February 27, 2024 at 04:37AM
Cybercriminals increasingly targeted the manufacturing industry with ransomware attacks last year, with 70% of industrial ransomware infections affecting manufacturing companies. Dragos CEO Robert Lee explains that manufacturing’s early adoption of IoT and connected machines, without adequate security, makes it a prime target. Furthermore, a ransomware infection at German control systems provider PSI highlights the ongoing threat to manufacturing.
Key takeaways from the meeting notes:
1. Ransomware attacks against the manufacturing industry have significantly increased, with 70% of all industrial organization ransomware infections being directed at manufacturing companies.
2. Manufacturing organizations are particularly vulnerable due to inadequate spending on security in relation to investment in IoT and connected machines, making them rich targets for cybercriminals.
3. Manufacturing companies continue to struggle the most with segmentation, compared to other industrial sectors, which hinders their ability to implement effective network defenses.
4. OT and industrial control systems within manufacturing companies are targeted by cybercriminals due to their impact on revenue generation and the willingness of companies to pay ransoms quickly.
5. The manufacturing industry is also susceptible to supply-chain attacks, where exploiting vulnerabilities in commonly used software or equipment can lead to mass targeting for ransomware infections.
6. Recent ransomware infections, such as the one experienced by German control systems provider PSI Software, have caused significant disruptions and potential data theft. Measures to prevent data exfiltration are not always effective.
7. These attacks often start in the IT systems of manufacturing and industrial control organizations, rather than directly targeting the control systems themselves.
8. A critical vulnerability affecting widely used Mitsubishi Electric Machines has been identified, which could allow attackers to execute remote code and cause denial-of-service conditions.

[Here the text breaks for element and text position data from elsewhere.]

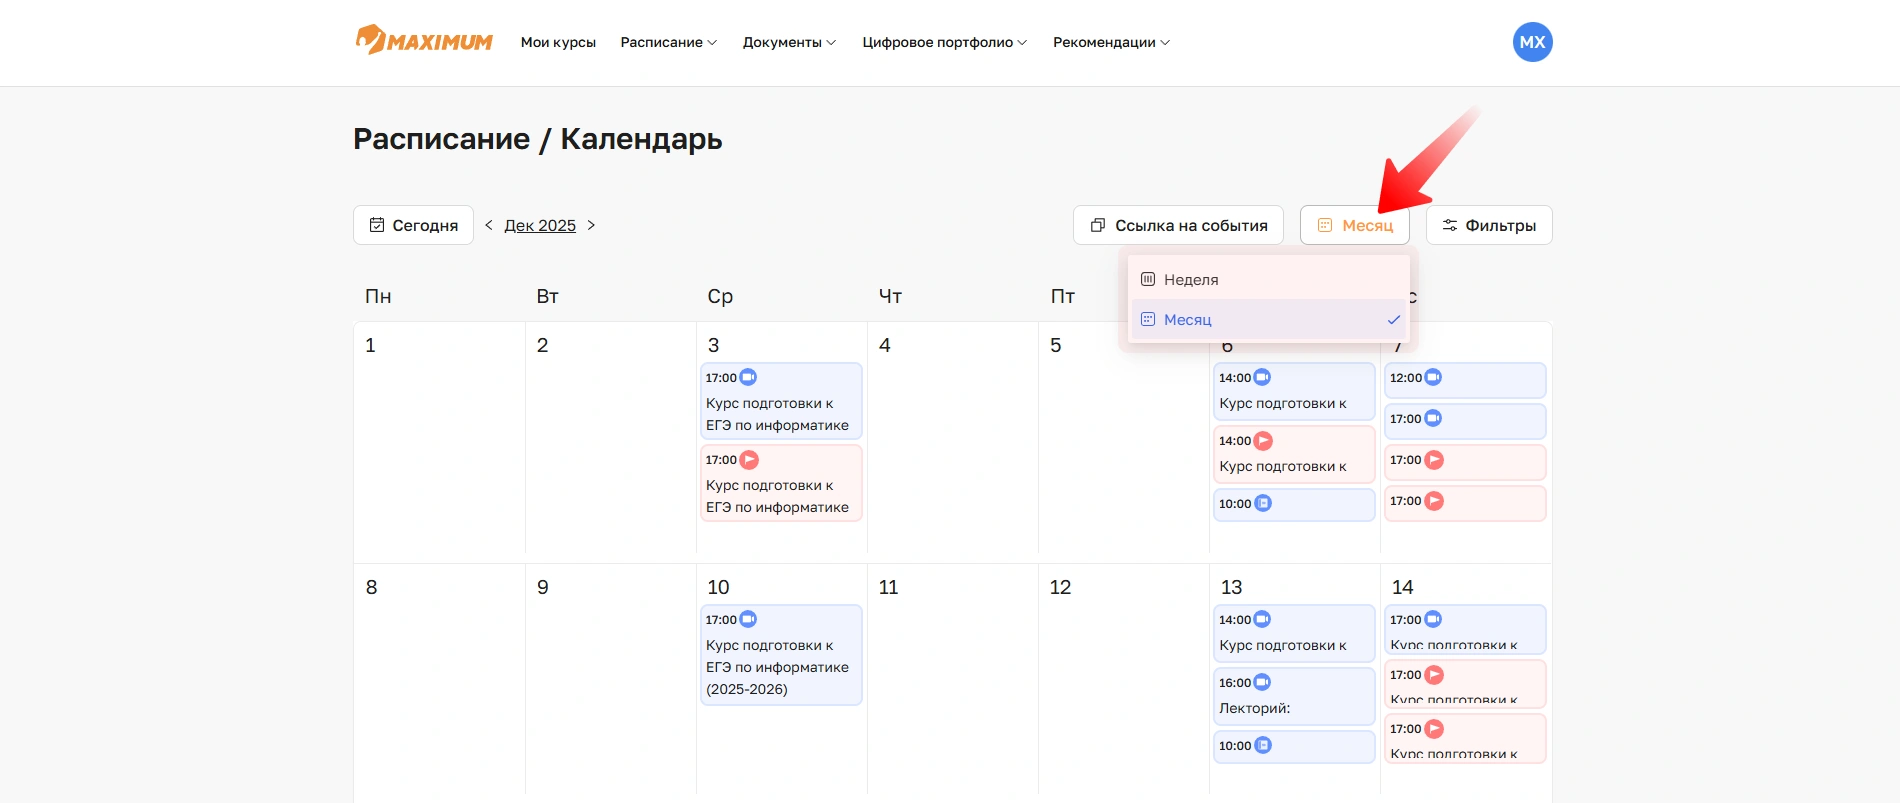Click video icon on December 3 17:00 event
Viewport: 1900px width, 803px height.
point(748,377)
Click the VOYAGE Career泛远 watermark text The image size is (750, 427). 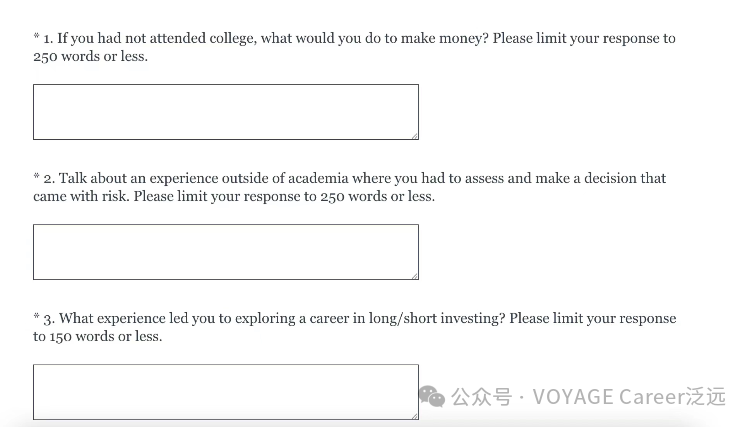point(629,397)
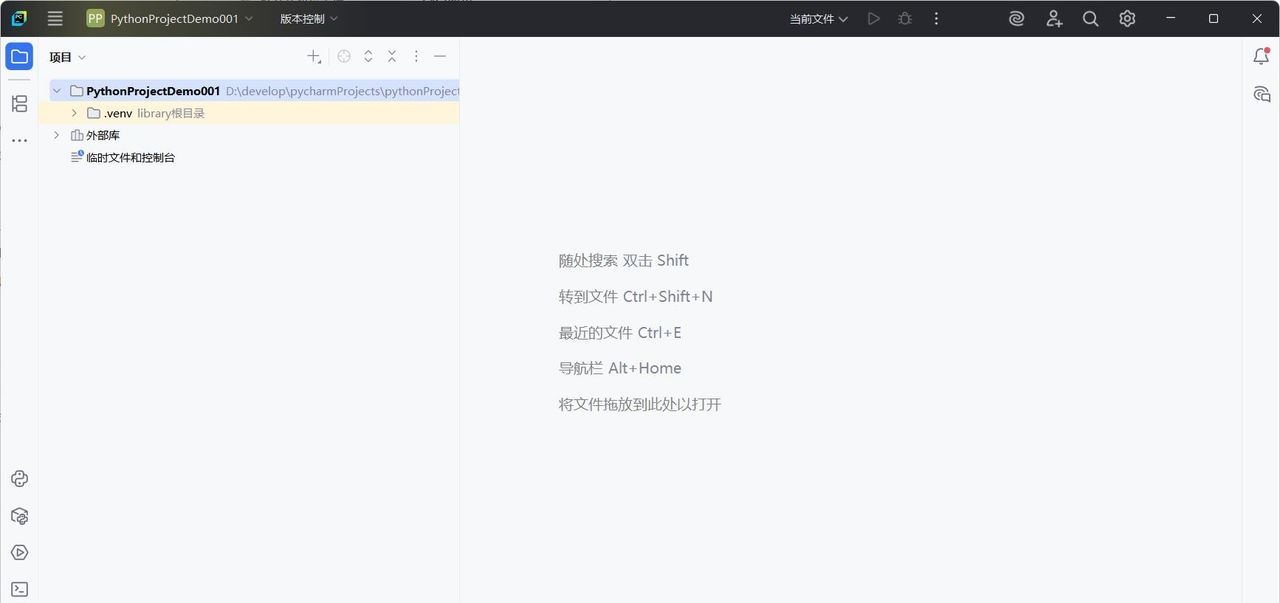The height and width of the screenshot is (603, 1280).
Task: Open the Structure tool window
Action: [x=19, y=103]
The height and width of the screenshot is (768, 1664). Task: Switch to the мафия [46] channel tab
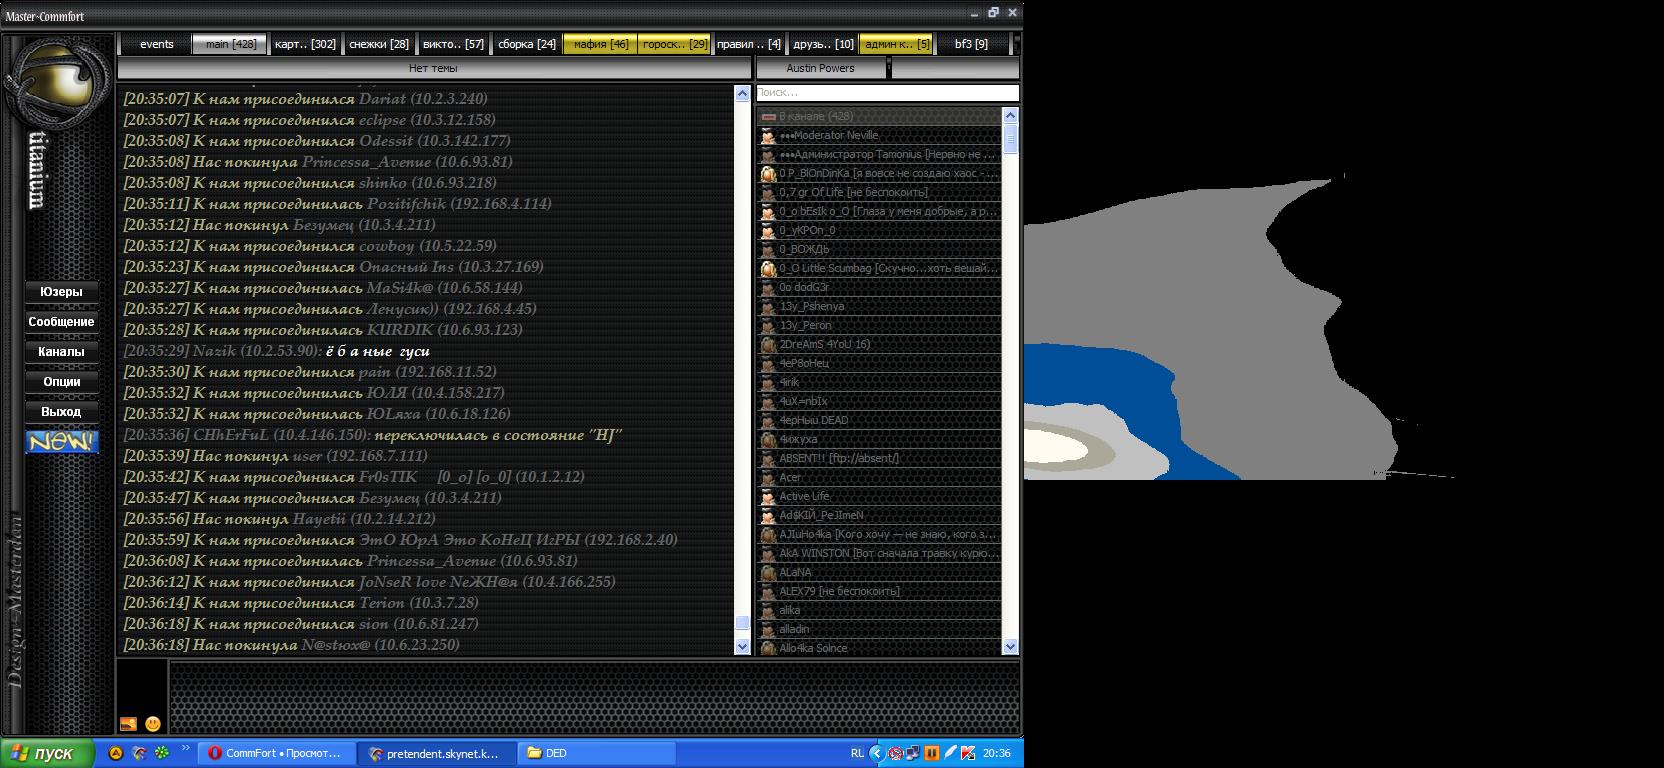click(600, 44)
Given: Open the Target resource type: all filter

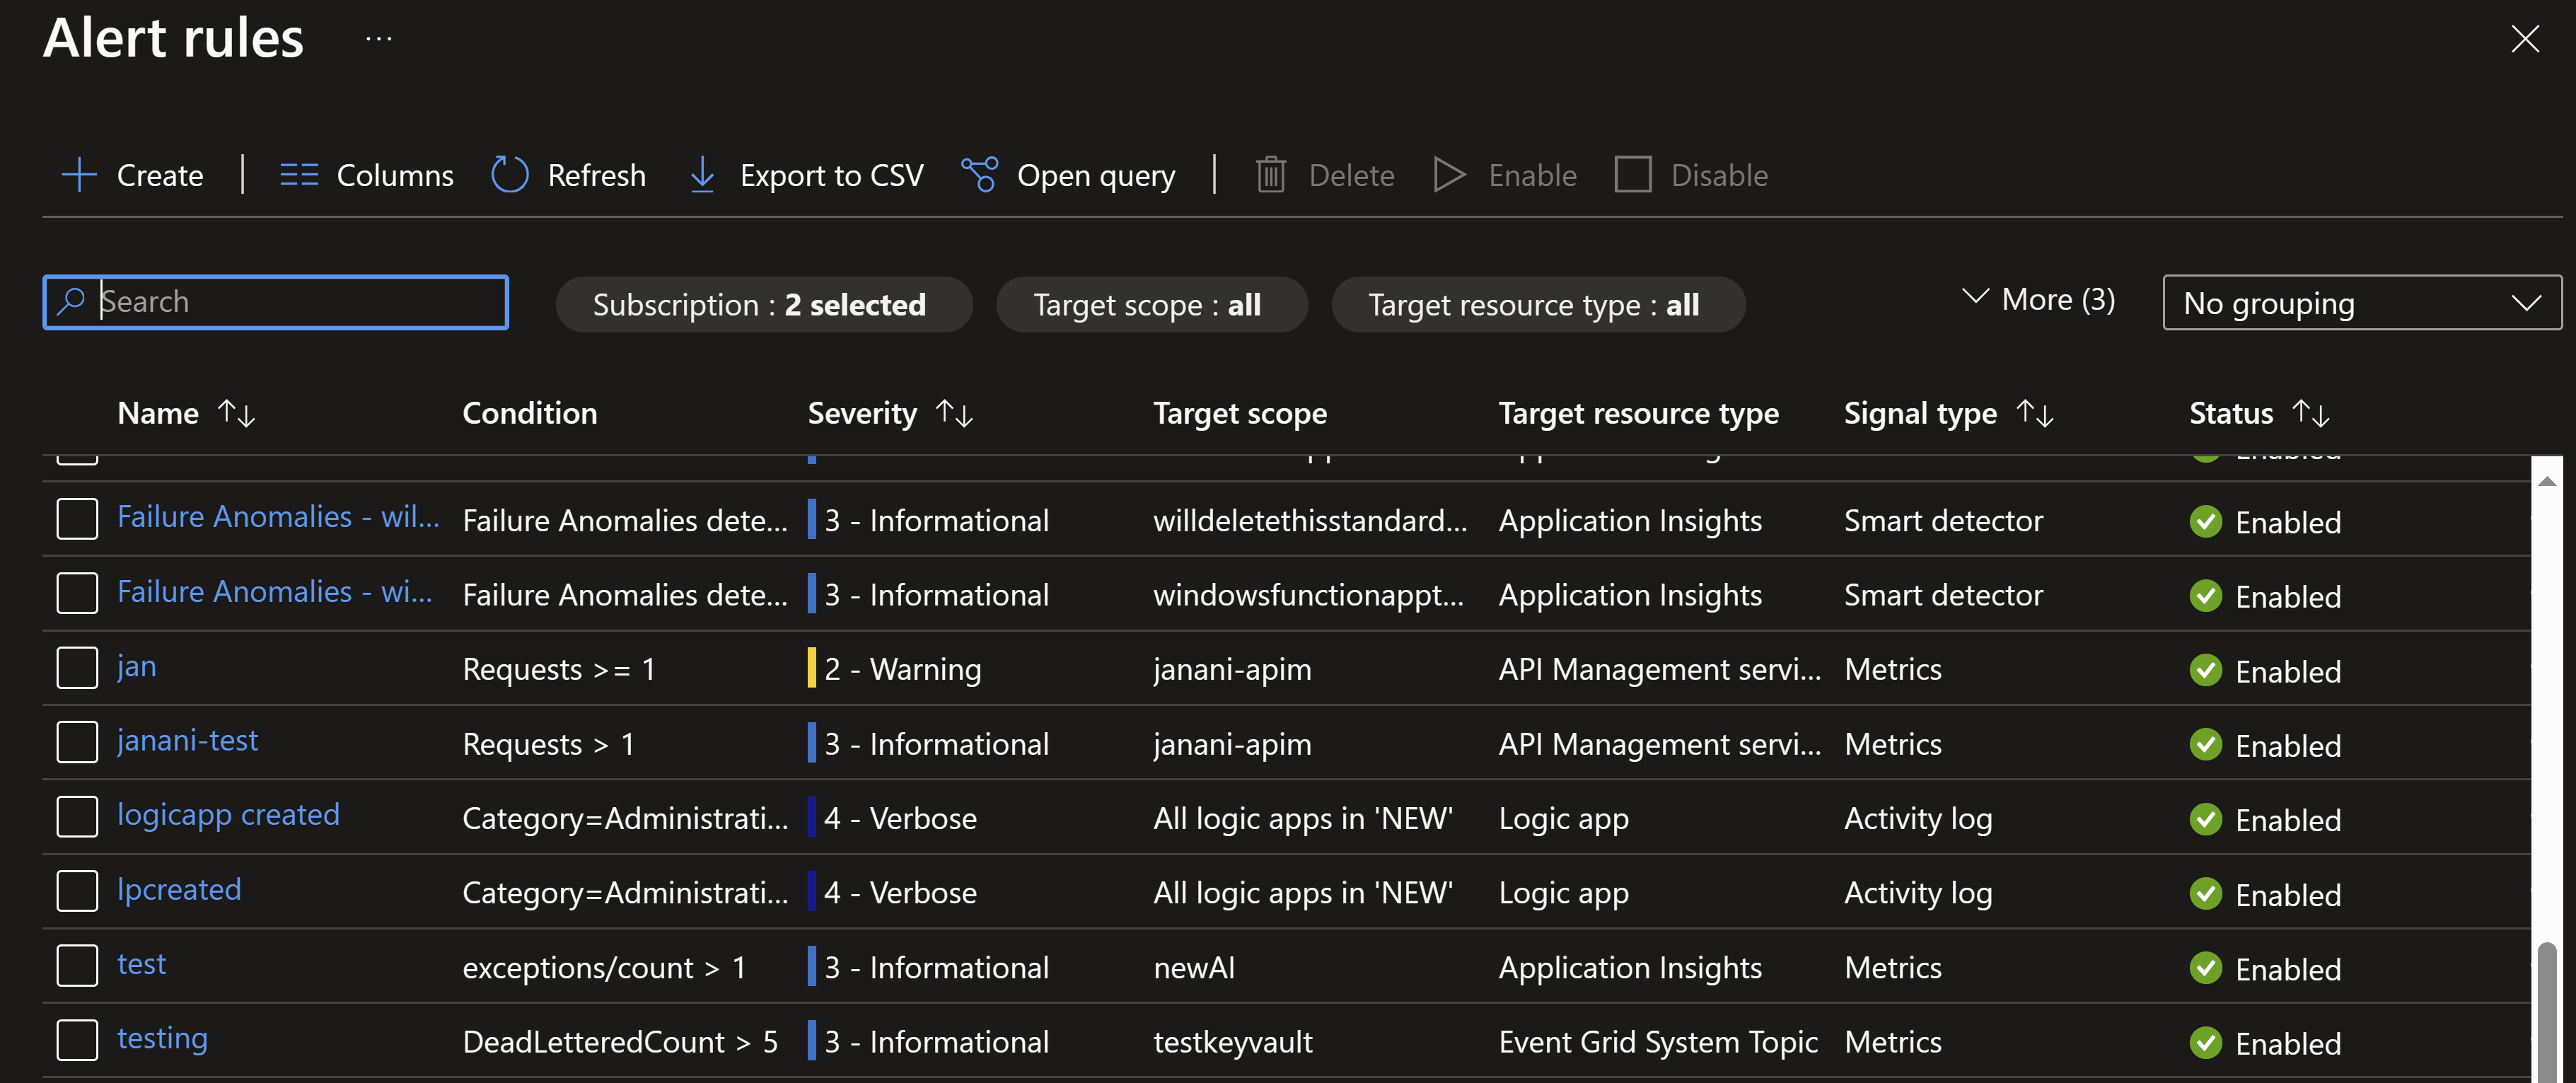Looking at the screenshot, I should coord(1537,304).
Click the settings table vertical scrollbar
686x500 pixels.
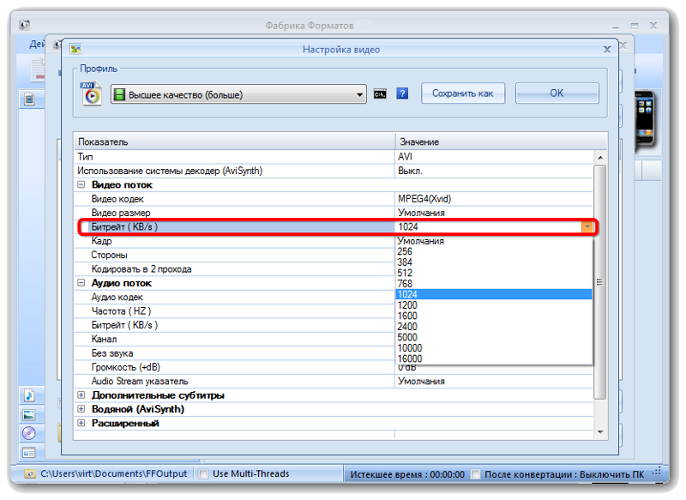click(600, 294)
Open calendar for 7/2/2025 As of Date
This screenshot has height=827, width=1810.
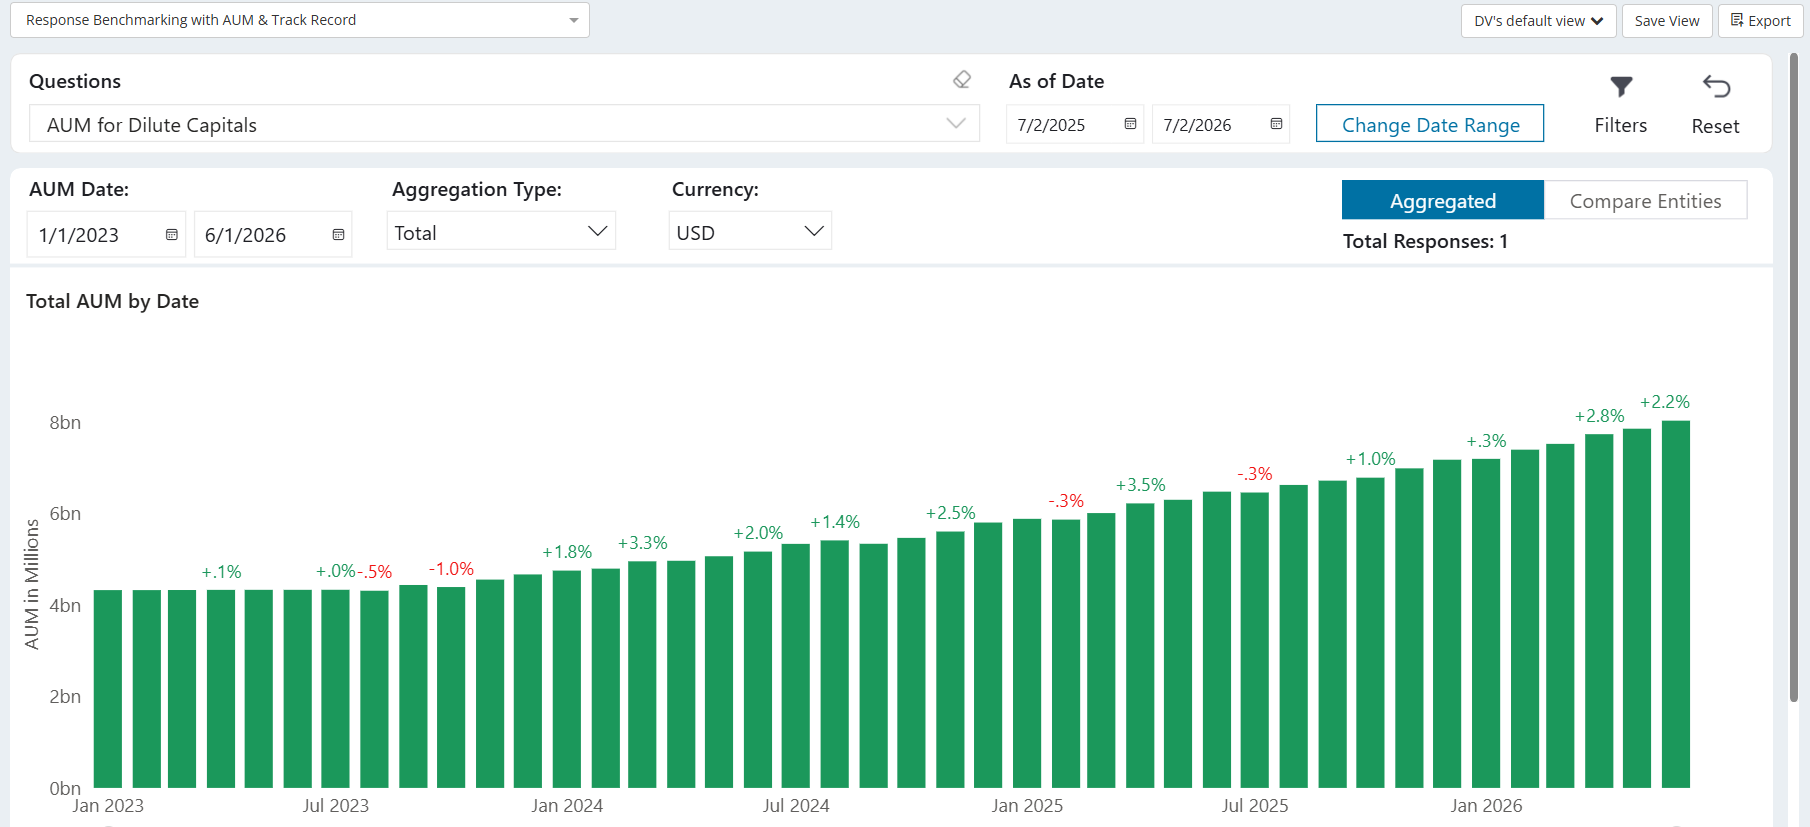(x=1130, y=124)
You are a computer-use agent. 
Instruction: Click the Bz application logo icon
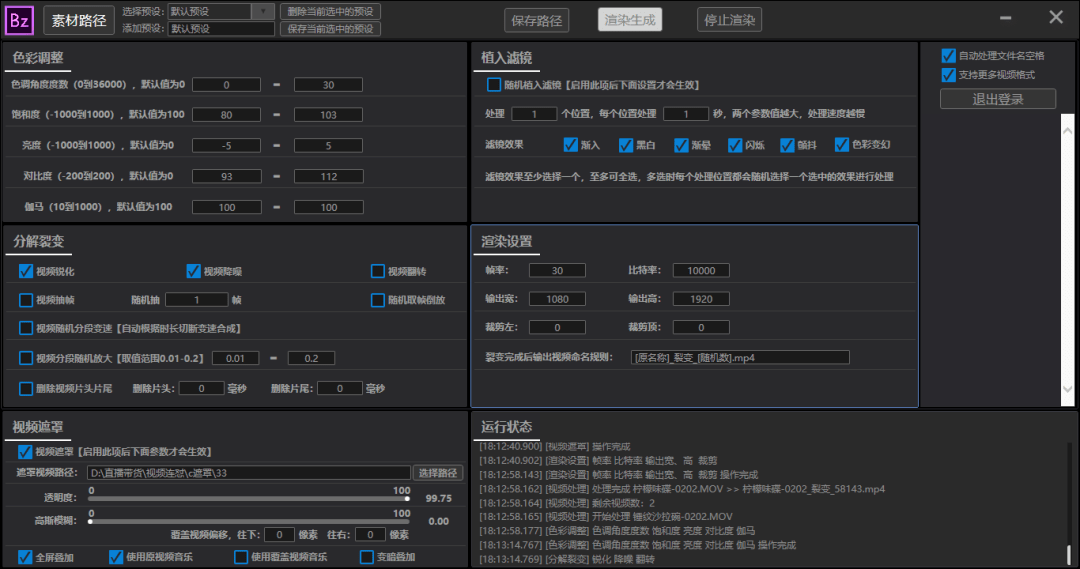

9. Another commonly used enterprise IT product, Oracle E-Business Suite iSupplier web services, has vulnerabilities that have been exploited by threat groups such as LAURIONITE to gain access to manufacturing companies’ environments.
10. The focus on vulnerable systems within manufacturing companies poses a significant threat to intellectual property and could potentially impact manufacturing operations and society at large.
These takeaways highlight the urgency for manufacturing organizations to strengthen their cybersecurity measures, particularly in the face of increasing ransomware attacks and vulnerabilities in widely used IT products.